Quer dizer, duma fusão de dois Hospitais,
feita sem qualquer necessidade ou indicação, e sem nenhum plano, resultou a
destruição de um e a deterioração do funcionamento do outro, com afastamento de
profissionais, de formandos e de doentes. E que levou a uma verdadeira crise no
SNS hospitalar em Coimbra, com repercussão na Região Centro. Com manifestações
populares por causa disso, exigindo o que tinham anteriormente a essa fusão. Isto
é evidente para todos, menos, ao que parece, para os responsáveis pela gestão
da saúde e pela situação criada. Que teimosamente insistem nela. E que acham
que falar no passado não adianta… quando o penoso presente resulta de em apenas
nove anos terem destruído a riqueza duma herança de quarenta e cinco!...
Se alguém pensa que a democracia consiste
em votar de quatro em quatro anos, está enganado.
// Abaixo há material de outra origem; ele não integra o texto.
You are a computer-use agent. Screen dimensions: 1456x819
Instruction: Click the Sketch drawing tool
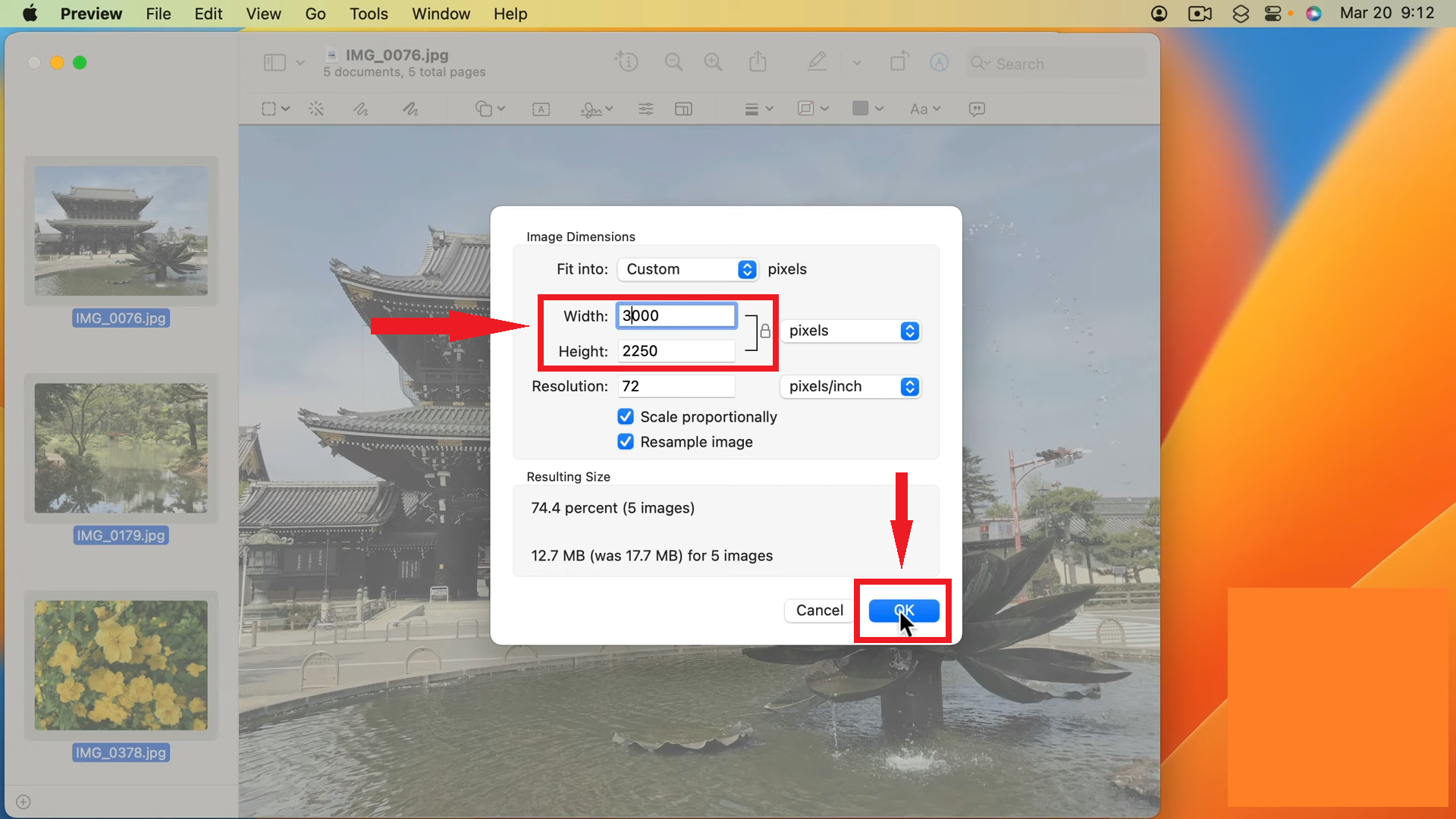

Se acharem que de quatro em
quatro anos se vota numa ditadura para esses anos, estão enganados. Quem
governa tem de estar constantemente atento às necessidades das pessoas, aos
seus anseios, às suas dificuldades, e tomar atempadamente as medidas
necessárias. Com clareza e limpidez. Em democracia, se os políticos desprezarem
o povo, o povo rapidamente se afastará deles. Como dizia Mário Soares, o povo
tem direito à indignação. E é indignação o que em Coimbra se tem gritado alto e
bom som, sobre uma fusão que desmantelou um Hospital público e colocou outro em
dificuldades. Alguns políticos há muito que a ouviram, outros fazem que não a
ouvem. Veremos até quando.
Essa indignação tem sido bem transmitida
pelos meios de comunicação locais, jornais e rádios, que têm desempenhado o seu
papel de informar, de modo empenhado e profissional, sobre o que se passa na
Saúde hospitalar em Coimbra. Mas a que os meios de comunicação social nacional
não querem dar relevo, e nem sequer noticiam, como se o que se passa nos
Hospitais do SNS em Coimbra fosse algo que pouco afecta ou interessa o país. Ou
foi o que lhes disseram. Claro que se fosse um médico acusado de qualquer coisa
isso seria notícia em todos os noticiários durante um dia ou dois, pelo menos!
Dizia Joseph Pulitzer, extraordinário jornalista americano falecido em 1911 e
cujo nome foi dado a um prémio mundial de grande prestígio para o jornalismo de
qualidade: “Com o tempo, uma imprensa cínica, mercenária, demagógica e corrupta
formará um público tão vil como ela mesma”. Esta profecia foi feita há mais de
110 anos… Felizmente que há jornalistas que lhe vão resistindo.